Comme l'ont noté lors de ce 54e congrès américain en oncologie clinique, P. Aguiar Jr et G. de Lima Lopes Jr (1), les soins contre le cancer ont un impact économique considérable dans le monde entier. En 2015, l'Agency for Healthcare Research and Quality (AHRQ) a estimé que les coûts médicaux directs (total des coûts des soins de santé) pour le cancer aux États-Unis s'élevaient à 80,2 milliards de dollars. Il faut y ajouter les coûts indirects liés à la morbidité (le coût de la perte de productivité due à la maladie) et à la mortalité (le coût de la perte due au décès prématuré). On sait que ces coûts indirects représentent environ le double des coûts directs. Les chiffres européens, et notamment français, sont certes moins élevés, mais chacun connaît l'inquiétude des oncologues devant l'envolée des coûts et l'iniquité manifeste de certaines mesures de régulation, aux dépens des patients.

Cette édition 2018 du congrès américain en oncologie clinique montre la percée exponentielle de l'immunothérapie, mais aussi de l'oncogénétique. Les premiers résultats des vaccinations thérapeutiques laissent entrevoir d'autres évolutions majeures dans la prise en charge des tumeurs solides. Il est évident que ces moyens nouveaux ont un coût, en général élevé, voire très élevé. Mais ils apportent un bénéfice sans précédent dans la prise en charge des malades atteints de cancer, que ce soit en termes de parcours de soins ou, plus encore, de parcours de vie.

Même si trop peu d'études ont été conduites jusqu'ici pour le démontrer formellement, et singulièrement dans le contexte particulier qui est le nôtre en France, il semble en effet que ces nouveaux modes de diagnostic, de traitement ou de suivi, pour onéreux qu'ils soient, aient un impact économique global positif, lié notamment à l'allongement de la survie ou tout du moins de la survie sans progression de la maladie, à la réduction des récidives, mais aussi à l'amélioration de la qualité de vie.

Or, nos systèmes de financement n'en prennent que bien trop peu la mesure.

Les délais d'évaluation spécifiques à la France sont allongés à l'extrême, au risque de voir le pays écarté des plans de développement clinique, voire des plans de lancement. Les critères retenus pour apprécier la valeur des innovations, qu'elles soient diagnostiques, pronostiques ou thérapeutiques, sont inadaptés. Les meilleurs experts de chacune des pathologies sont écartés des instances d'évaluation, par crainte de manque d'objectivité du fait de conflits d'intérêts. Au-delà de l'évaluation clinique, l'évaluation de l'impact économique, ­c'est-à-dire de l'efficience, reste très en deçà de ce qui se pratique chez nos voisins européens, britanniques ou allemands par exemple. De nombreux paramètres ne sont tout simplement pas pris en compte, à commencer par la qualité de vie, la satisfaction du patient, l'impact sur l'entourage, mais aussi la consommation globale de soins et de services de santé, les coûts liés à la toxicité ajoutée ou évitée, etc.
Or, tous ces paramètres, même non monétaires, ont un impact sur les ressources mobilisées et, donc, sur les dépenses engagées.
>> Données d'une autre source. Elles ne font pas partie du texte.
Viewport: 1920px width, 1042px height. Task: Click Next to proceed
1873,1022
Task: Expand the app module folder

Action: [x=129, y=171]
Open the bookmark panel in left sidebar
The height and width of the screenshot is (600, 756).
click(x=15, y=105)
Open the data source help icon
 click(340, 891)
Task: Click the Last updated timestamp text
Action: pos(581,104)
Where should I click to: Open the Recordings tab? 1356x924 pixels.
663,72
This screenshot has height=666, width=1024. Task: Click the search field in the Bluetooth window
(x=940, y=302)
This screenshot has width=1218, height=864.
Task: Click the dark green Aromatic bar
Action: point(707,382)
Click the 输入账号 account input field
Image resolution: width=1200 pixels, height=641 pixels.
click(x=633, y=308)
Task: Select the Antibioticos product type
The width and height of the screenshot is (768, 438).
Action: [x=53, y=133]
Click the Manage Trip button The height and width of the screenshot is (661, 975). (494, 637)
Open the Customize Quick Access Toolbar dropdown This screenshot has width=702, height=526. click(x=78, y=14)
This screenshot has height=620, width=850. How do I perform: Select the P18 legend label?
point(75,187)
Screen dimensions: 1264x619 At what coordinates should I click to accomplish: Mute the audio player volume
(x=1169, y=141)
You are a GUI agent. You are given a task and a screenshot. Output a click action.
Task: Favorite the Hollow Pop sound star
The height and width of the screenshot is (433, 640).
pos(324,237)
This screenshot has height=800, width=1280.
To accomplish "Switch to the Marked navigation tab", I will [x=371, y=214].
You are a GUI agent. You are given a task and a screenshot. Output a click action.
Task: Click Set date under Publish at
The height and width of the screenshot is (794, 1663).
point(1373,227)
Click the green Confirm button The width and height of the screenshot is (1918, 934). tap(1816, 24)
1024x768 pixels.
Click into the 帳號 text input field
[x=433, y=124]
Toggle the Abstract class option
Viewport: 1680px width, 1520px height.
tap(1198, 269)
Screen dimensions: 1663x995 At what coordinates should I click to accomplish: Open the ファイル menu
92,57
Il est certes proposé aux oncologues français de recourir à des enveloppes ad hoc, mises en place par exemple pour des expérimentations, telles que le programme ETAPES (expérimentation de la télémédecine pour l'amélioration du parcours en santé) ou le RIHN (référentiel des actes innovants hors nomenclature de biologie et d'anatomopathologie). Ce sont bien entendu des initiatives louables, qu'il convient de saluer comme telles. Mais ce ne sont que des enveloppes transitoires et conditionnelles. L'inscription durable et pérenne des actes ainsi financés, dans le cadre des prises en charge par la collectivité, qu'elle soit de ville (nomenclature des actes de biologie médicale [NABM], classification commune des actes médicaux [CCAM]) ou hospitalière, devra rapidement être mise en place, sitôt achevée l'évaluation de ces diverses pratiques.

Parmi les pistes évoquées à Chicago cette année, il faut noter les diverses communications faisant état de remboursements basés sur la valeur, estimée en fonction de l'efficacité du médicament pour chaque localisation ou chaque type de cancer. Par exemple, les inhibiteurs des points de contrôle immunitaire (checkpoint inhibitors) ont une efficacité hétérogène dans leurs différentes indications : on obtient des réponses chez environ 40 % des patients atteints de mélanome non traités auparavant et chez 20 % des patients atteints de cancer du poumon non à petites cellules ou de cancer de la vessie après échec de la chimiothérapie. Dès lors, il peut sembler justifié de proposer 2 prix différents en fonction de l'indication.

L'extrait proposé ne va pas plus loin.